Sarah looked at me as if she didn't know either, but after a while I think we decided to go with the former.
'I'm fine,' she said.
And then, as if they were arriving back from their lunch hour, the extras in our film began to move again, to make noise. Chattering, shuffling, coughing, dropping things. Sarah was gently wringing her hands. I turned to look at the bonnet of the Ford. She'd made an impression.
'Are you sure?' I said. 'I mean, you must have ...'
'Really, Thomas, I'm fine.' There was a pause, which she spent straightening her dress, and I spent watching her do it.
Then she looked up at me. 'What about you?'
'Me?' I said. 'I'm
Well, I mean to say. Where was I supposed to begin?
We went to a pub. The Duke Of Somewhereshire, tucked into the corner of a mews near Berkeley Square.
Sarah sat down at a table and opened her handbag, and while she fiddled ar
ound inside it, doing that woman thing, I asked her if she wanted a drink. She said a large whisky. I couldn't remember whether you're supposed to give alcohol to people who've just had a shock, but I knew I wasn't up to asking for hot, sweet tea in a London pub, so I made my way to the bar and ordered two double Macallans.
I watched her, the windows, and the door.
They had to have been following her. Had to.
With the stakes as they were, it was inconceivable that they would let her wander round unattended. I was the lion, if you can believe that for a moment, and she was the tethered goat. It would have been madness to let her roam.
Unless.
Nobody came in, nobody peered in, nobody wandered past and sneaked a sideways look in. Nothing. I looked at Sarah.
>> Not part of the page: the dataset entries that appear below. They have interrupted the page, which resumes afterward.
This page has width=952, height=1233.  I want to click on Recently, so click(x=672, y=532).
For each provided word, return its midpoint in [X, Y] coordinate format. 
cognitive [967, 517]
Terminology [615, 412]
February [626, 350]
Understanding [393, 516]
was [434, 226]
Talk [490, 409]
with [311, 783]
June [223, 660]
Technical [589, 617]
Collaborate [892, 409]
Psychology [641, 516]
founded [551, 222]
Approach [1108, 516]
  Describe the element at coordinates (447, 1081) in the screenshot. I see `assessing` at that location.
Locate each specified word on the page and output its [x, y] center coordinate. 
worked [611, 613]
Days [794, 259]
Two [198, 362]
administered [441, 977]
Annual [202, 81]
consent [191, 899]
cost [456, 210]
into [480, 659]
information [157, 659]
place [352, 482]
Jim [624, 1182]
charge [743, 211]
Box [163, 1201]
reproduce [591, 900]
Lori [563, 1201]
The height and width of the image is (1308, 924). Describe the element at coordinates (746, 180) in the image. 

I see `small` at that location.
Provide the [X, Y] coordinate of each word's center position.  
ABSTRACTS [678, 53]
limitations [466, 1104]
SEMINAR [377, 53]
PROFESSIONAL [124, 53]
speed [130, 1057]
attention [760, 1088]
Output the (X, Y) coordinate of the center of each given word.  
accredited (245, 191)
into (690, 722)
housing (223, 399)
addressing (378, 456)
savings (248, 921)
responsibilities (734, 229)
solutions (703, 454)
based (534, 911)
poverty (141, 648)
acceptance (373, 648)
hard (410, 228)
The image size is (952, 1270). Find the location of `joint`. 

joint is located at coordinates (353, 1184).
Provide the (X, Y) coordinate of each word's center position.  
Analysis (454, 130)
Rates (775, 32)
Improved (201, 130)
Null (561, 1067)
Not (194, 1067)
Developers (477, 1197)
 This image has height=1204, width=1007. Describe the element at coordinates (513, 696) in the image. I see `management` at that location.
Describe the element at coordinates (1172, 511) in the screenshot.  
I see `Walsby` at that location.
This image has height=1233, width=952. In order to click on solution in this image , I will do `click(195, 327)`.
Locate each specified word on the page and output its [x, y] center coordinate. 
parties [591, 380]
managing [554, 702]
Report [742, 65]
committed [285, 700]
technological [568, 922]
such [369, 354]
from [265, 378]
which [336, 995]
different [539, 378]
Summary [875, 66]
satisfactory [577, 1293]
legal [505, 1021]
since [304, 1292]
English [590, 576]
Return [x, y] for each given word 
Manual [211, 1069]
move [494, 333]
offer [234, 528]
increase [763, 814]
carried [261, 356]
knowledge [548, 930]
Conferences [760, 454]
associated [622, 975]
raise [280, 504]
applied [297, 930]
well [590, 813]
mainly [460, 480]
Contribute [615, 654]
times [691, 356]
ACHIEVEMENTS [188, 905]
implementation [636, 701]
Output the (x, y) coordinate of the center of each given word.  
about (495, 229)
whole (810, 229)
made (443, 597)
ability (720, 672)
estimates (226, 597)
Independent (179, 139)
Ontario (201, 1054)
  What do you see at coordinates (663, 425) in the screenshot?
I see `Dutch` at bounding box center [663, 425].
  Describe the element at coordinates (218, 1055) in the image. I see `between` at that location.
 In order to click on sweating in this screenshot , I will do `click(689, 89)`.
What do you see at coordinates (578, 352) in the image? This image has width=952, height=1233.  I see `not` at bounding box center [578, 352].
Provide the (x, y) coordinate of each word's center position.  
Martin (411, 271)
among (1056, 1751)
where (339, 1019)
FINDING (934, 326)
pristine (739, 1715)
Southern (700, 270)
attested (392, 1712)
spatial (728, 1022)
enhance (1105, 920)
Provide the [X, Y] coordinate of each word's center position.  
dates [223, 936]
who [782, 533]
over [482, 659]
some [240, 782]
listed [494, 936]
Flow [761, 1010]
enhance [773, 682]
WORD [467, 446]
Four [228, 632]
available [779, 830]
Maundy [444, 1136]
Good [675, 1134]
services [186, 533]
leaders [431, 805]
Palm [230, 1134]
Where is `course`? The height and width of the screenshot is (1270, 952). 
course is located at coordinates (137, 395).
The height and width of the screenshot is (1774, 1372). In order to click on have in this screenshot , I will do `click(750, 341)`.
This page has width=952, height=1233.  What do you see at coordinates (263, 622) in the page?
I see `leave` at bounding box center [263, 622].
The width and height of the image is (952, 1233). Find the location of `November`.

She'd finished with her handbag, and now sat, looking towards the middle of the room, her face a complete blank. She was in a daze, thinking of nothing. Or she was in a jam, thinking of everything. I couldn't tell. I was pretty sure that she knew I was looking at her, so the fact that she didn't look back was odd. But then odd isn't a crime.
I collected the drinks and made my way back towards her table.
'Thanks,' she said, taking the glass from me and throwing its contents down her throat in one go.
'Steady,' I said.
She looked at me for a moment with real aggression, as if I was just one more person at the end of a long line, getting in her way, telling her what to do. And then she remembered who I was - or remembered to pretend to remember who I was - and smiled. I smiled back.
'Twelve years ageing in a sherry cask,' I said cheerfully, 'stuck out on a Highland hillside, waiting for its big moment - and then bang, doesn't even get to touch the sides. Who'd be a single malt whisky?'
I was wittering, obviously. But under the circumstances, I felt entitled to do a bit of that. I had been shot, beaten, knocked off my bike, imprisoned, lied to, threatened, slept with, patronised, and made to shoot at people I'd never met. I had risked my life for months, and was hours away from having to risk it again, along with a lot of other lives, some of which belonged to people I quite liked.